With Flann O'Brien, Patrick Kavanagh and Con Leventhal, Cronin celebrated the first Bloomsday in 1954. He contributed to many television programmes, including Flann O'Brien: Man of Parts (BBC) and Folio (RTÉ).

From 1966 to 1968 Cronin was a visiting lecturer at the University of Montana and from 1968 to 1970 he was a poet in residence at Drake University. Cronin read a selection of his poems for the Irish Poetry Reading Archive in 2015. He had honorary doctorates from several institutions, including Dublin University, the National University of Ireland and the University of Poznan.

==Writing==
Cronin began his literary career as a contributor to Envoy, A Review of Literature and Art. He was editor of The Bell in the 1950s and literary editor of Time and Tide (London). He wrote a weekly column, "Viewpoint", in The Irish Times from 1974 to 1980. Later he contributed a column on poetry to the Sunday Independent.

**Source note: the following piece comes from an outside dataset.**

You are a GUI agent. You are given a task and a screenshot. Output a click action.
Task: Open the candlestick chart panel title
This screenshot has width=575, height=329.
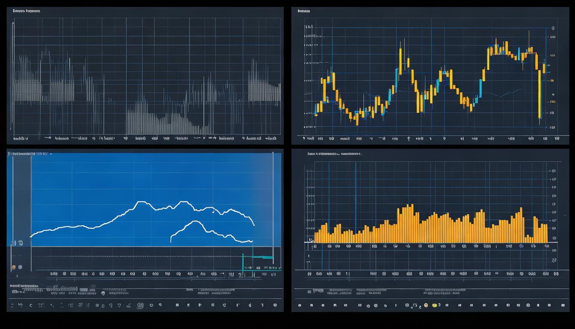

His first collection of poems, called simply Poems (Cresset, London), was published in 1958. Several collections followed and his Collected Poems (New Island, Dublin) was published in 2004. The End of the Modern World (New Island, 2016), written over several decades, was his final publication.

Cronin's novel, The Life of Riley, is a satire on bohemian life in Ireland in the mid-20th century, while his memoir Dead as Doornails addresses the same subject.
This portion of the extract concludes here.